Creating procedures and functions

Procedures and functions

Procedures and functions are the main means of executing the sequential tasks in your model that cannot be expressed by simple functional relationships in the form of identifier definitions. Such tasks include importing or exporting your model’s data from or to an external data source, the execution of data assignments, and giving AIMMS instructions to optimize a system of simultaneous equations.

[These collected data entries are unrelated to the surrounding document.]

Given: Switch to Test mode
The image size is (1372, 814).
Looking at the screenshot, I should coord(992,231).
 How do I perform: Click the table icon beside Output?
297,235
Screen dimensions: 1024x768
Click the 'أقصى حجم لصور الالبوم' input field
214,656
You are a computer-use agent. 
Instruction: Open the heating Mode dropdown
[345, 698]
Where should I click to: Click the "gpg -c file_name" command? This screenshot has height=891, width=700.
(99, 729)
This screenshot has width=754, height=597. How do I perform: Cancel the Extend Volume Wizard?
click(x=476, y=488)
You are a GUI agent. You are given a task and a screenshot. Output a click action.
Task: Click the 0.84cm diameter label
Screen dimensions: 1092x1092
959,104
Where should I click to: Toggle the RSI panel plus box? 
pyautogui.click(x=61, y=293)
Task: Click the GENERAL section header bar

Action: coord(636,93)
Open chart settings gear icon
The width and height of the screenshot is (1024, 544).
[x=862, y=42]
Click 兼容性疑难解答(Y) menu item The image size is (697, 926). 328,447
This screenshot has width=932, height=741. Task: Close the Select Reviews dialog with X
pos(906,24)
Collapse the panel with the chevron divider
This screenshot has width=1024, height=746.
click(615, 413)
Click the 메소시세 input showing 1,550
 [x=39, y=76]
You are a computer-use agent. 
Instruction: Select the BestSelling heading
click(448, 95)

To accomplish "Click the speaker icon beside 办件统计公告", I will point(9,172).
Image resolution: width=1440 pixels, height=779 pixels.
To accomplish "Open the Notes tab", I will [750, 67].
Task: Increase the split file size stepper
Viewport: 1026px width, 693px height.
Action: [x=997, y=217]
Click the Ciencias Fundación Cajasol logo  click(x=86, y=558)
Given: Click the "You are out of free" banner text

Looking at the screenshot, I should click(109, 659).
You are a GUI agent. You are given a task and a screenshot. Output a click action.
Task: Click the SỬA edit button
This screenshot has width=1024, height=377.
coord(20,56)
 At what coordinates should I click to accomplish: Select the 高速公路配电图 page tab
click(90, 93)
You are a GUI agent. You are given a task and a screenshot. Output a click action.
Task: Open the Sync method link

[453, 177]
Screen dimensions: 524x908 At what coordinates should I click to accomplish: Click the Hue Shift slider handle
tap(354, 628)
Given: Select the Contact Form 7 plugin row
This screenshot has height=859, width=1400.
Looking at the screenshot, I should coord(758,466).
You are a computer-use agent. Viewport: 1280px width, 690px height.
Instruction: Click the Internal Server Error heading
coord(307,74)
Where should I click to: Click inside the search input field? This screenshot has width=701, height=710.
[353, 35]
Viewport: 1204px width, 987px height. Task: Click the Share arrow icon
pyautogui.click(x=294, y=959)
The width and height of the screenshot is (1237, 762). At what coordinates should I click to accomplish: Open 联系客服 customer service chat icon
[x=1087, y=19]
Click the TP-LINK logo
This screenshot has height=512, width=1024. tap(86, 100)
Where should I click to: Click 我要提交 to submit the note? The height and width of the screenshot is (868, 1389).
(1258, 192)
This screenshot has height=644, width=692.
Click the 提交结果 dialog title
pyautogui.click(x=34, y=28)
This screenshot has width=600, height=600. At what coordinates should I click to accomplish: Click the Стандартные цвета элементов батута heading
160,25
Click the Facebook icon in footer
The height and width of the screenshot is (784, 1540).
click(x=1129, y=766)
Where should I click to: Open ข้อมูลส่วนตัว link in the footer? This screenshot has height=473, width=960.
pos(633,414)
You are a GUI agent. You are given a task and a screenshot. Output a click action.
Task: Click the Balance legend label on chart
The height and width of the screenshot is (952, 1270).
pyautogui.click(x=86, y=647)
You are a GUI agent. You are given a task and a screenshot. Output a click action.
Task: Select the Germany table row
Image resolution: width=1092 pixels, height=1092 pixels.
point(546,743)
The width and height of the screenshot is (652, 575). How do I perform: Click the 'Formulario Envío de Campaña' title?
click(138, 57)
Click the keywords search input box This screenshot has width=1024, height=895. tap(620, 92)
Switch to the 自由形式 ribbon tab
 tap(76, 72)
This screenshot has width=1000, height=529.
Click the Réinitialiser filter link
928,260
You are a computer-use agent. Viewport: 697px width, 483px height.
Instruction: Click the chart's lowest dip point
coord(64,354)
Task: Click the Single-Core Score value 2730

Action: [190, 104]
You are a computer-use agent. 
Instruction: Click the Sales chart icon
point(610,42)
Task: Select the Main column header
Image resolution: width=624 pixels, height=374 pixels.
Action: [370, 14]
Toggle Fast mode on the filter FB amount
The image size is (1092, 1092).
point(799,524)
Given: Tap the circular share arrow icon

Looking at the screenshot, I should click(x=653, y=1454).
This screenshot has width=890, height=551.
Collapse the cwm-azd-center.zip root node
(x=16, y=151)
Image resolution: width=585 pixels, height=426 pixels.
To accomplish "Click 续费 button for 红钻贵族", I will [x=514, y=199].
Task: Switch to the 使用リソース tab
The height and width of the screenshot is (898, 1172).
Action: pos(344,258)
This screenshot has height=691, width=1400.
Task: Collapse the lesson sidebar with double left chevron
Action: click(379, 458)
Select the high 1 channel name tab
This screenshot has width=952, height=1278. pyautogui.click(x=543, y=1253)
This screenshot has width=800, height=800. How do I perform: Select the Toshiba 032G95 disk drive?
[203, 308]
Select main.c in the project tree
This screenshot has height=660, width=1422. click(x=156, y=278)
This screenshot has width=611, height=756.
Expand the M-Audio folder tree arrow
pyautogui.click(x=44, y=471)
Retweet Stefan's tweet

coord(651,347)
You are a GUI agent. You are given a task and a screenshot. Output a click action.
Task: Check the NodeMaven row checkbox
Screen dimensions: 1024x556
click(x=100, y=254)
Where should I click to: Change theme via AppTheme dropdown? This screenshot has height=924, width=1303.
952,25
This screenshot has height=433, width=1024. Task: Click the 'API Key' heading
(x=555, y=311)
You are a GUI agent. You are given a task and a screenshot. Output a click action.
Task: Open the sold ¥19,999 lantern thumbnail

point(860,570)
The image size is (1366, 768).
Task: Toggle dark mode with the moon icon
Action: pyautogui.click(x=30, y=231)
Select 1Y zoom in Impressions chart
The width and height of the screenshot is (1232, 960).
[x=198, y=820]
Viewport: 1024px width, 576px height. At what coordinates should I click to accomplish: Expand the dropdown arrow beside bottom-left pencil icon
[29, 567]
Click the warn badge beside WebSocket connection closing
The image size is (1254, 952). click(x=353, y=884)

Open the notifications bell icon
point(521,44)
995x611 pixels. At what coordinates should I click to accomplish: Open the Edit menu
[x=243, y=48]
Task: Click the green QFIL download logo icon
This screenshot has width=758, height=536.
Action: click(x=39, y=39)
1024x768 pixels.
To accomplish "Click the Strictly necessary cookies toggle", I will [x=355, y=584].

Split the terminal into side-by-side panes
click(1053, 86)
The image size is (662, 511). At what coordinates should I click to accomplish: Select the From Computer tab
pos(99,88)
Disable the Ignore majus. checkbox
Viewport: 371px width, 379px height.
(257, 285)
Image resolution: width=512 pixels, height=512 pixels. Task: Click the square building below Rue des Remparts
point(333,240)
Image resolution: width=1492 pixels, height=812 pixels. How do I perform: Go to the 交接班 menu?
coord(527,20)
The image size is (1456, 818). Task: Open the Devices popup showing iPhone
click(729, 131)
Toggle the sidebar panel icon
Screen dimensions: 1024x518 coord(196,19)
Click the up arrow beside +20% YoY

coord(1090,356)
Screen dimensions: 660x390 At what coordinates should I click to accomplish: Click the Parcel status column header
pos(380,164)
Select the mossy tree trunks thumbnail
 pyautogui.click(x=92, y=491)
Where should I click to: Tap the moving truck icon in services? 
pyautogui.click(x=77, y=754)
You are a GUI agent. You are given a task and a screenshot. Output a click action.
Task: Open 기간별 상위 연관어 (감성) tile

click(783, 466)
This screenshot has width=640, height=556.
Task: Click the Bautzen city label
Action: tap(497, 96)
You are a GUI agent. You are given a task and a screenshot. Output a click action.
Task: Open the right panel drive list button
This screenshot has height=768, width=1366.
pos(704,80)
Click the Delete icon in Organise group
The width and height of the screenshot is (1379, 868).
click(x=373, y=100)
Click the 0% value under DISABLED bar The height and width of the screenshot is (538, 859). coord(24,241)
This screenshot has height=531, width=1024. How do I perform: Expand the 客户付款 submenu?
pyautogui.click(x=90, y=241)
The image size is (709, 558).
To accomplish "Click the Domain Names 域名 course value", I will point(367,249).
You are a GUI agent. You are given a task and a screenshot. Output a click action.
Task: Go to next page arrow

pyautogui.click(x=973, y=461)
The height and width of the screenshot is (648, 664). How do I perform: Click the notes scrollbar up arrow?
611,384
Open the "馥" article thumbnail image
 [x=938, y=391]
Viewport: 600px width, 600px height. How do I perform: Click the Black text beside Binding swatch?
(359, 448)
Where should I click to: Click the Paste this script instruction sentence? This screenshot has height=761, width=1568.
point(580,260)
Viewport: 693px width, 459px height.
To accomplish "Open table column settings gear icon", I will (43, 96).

Creating procedures and functions

Procedures and functions are added as a special type of node to the model tree, and must be placed in the main model, or in any book section. They cannot be part of declaration sections, which are exclusively used for model identifiers. Procedures and functions are represented by folder icons, which open up when the node is expanded. Fig. 24 illustrates an example of a procedure node in the model tree.

Naming and arguments

After you have inserted a procedure or function node into the tree, you have to enter its name. If you want to add a procedure or function with arguments, you can add the argument list here as well. Alternatively, you can specify the argument list in the attribute window of the procedure or function. The full details for adding arguments and their declaration as identifiers, local to the procedure or function, are discussed in Declaration of arguments and local identifiers. Whether or not the arguments are fully visible in the tree is configurable using the View menu.

Example of a procedure node

Fig. 24 Example of a procedure node

Example of a procedure node

The attribute window of a procedure or function lets you specify or view aspects such as its list of arguments, the index domain of its result, or the actual body. The body may merely consists of a solve statement to solve an optimization model, but can also consist of a sequence of execution and flow control statements.

The contents of the Body attribute is application-specific, and is irrelevant to a further understanding of the material in this section.

Specifying function domain and range

When the resulting value of a function is multidimensional, you can specify the index domain and range of the result in the attribute form of the function using the IndexDomain and Range attributes. Inside the function body you can make assignments to the function name as if it were a local (indexed) parameter, with the same dimension as specified in the IndexDomain attribute. The most recently assigned values are the values that are returned by the function.